Все эти черты напоминают о Данте, интерес к которому не оставлял Ермо всю жизнь. Это не случайно: ведь именно в Гарварде сложилась самая сильная в Америке дантеведческая школа, представленная именами Чарльза Э. Нортона, Чарльза Гренджента и Сантаяны (который, к слову сказать, посвятил особенностям пуританского мировоззрения свой знаменитый труд «Традиция благопристойности»).
Увлечение творчеством Данте отличает Ермо от Бунина и Набокова, которые явно не жаловали создателя «Божественной комедии»: «сухое бабье лицо» бунинского Данте перекликается с «востролицым Данте в купальном шлеме» у Набокова («Защита Лужина»).

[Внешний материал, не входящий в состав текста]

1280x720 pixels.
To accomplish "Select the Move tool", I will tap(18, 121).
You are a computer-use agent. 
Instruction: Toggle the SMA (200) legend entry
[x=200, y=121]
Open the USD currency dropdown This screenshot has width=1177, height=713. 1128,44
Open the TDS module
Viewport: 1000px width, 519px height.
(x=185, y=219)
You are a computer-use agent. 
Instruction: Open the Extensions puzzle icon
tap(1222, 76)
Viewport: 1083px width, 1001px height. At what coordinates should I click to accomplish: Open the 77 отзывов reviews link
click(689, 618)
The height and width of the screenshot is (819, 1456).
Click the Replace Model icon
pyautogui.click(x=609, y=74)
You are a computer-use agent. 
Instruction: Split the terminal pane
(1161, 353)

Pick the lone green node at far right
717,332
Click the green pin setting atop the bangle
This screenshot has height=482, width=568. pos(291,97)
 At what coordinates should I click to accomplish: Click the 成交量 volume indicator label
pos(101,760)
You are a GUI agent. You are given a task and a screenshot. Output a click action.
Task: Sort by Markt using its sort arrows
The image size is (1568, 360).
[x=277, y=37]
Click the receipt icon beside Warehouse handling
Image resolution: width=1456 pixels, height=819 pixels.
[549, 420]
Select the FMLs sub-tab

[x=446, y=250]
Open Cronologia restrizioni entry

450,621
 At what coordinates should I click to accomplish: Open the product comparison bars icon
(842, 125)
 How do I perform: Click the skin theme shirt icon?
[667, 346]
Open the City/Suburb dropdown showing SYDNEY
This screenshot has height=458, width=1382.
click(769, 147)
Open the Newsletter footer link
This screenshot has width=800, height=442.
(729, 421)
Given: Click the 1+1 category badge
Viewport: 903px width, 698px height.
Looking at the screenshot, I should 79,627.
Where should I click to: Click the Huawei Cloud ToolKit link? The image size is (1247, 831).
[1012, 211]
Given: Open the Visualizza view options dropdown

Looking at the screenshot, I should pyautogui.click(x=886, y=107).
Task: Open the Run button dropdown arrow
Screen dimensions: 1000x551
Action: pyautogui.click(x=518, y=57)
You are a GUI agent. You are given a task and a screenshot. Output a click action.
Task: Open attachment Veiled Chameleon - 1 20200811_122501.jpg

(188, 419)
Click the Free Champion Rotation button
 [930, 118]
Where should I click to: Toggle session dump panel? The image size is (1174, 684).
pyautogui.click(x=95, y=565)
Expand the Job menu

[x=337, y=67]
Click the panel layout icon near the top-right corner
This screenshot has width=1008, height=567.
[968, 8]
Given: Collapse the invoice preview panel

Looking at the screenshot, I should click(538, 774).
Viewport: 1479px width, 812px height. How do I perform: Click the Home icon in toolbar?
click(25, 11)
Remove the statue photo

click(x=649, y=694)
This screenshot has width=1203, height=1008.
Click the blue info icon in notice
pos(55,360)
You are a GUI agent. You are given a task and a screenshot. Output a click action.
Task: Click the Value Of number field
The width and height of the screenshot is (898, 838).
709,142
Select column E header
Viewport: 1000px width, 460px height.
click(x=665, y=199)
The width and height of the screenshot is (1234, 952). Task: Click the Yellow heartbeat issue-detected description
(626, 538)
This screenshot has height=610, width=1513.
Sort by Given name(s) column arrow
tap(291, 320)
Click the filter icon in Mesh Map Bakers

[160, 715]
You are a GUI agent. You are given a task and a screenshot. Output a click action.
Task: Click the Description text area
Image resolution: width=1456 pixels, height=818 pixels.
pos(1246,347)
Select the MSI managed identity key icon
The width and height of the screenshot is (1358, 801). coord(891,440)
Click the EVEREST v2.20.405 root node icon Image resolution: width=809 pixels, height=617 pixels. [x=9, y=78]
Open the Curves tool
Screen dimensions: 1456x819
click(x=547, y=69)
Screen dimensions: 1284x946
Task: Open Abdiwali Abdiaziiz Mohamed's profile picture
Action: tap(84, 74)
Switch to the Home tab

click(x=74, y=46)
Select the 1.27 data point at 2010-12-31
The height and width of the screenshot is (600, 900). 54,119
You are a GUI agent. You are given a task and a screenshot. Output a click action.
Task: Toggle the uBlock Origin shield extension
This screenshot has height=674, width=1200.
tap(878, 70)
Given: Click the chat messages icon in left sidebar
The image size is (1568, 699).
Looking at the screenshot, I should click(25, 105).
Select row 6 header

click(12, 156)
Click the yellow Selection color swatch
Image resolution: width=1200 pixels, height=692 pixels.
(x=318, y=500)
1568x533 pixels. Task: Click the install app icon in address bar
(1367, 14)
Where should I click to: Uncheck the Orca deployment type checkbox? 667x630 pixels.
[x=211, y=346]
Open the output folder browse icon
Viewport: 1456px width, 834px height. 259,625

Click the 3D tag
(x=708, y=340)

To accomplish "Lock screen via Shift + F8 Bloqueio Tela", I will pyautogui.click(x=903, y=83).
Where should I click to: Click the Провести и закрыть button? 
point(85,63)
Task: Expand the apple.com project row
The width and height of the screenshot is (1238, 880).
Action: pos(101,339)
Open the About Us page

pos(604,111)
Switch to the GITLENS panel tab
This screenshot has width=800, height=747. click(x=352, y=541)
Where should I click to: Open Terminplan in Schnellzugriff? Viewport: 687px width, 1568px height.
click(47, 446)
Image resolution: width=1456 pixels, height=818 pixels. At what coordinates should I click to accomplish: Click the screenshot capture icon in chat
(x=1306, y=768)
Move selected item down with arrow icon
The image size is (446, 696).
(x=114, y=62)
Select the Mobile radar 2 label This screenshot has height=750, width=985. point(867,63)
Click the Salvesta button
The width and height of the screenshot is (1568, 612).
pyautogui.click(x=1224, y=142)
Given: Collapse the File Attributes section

Оба, впрочем, плохо знали Данте.
Размышляя о том, что объединяет Данте, английских метафизиков и их последователей из Новой Англии, Элиот отметил особую тонкость восприятия, «непосредственно чувственное выражение мысли и преображение мысли в чувство», – иными словами, для всех них характерно отсутствие грани между жизнью и мыслью, житейским и духовным, интеллектуальным опытом, что особенно важно в случае с нашим героем.
«…Венеция – нет, она не дает счастья никому, но предчувствие счастья дарует – каждому. Это предчувствие не оставляло его всю жизнь, с той минуты, когда он впервые увидел этот странный город, эти дворцы, зыблющиеся на своих отражениях в текучих зеркалах, этот двусмысленный мир цвета и пятна, чуждый экстатической графике готики, нищей однозначности, мир, где не случайно встретились Восток и Запад, Европа и Византия, Рим и Греция, орфики и пифагорейцы, Василий Виссарион и Лоренцо Валла.
С радостно бьющимся сердцем он остановился в центре маленькой campi, перед тяжеловесным фасадом палаццо Сансеверино, обшарпанные стены которого будто вырастали из грязного канальчика, омывавшего их заросший буро-зеленой слизью высокий фундамент, – римская прививка к венецианской архитектуре: когда его строили и перестраивали, явно держали в голове то ли римский дворец Видони-Каффарелли, то ли флорентийское палаццо Пандольфини.
Дом из его сновидений.
Но почему он возник в его снах – он никогда не смог бы ответить на этот вопрос. В детстве он являлся ему по кусочкам – колонны, фронтоны, галереи, махристые водоросли, облепившие стены у среза воды, голуби над ангелами, украшавшими крышу…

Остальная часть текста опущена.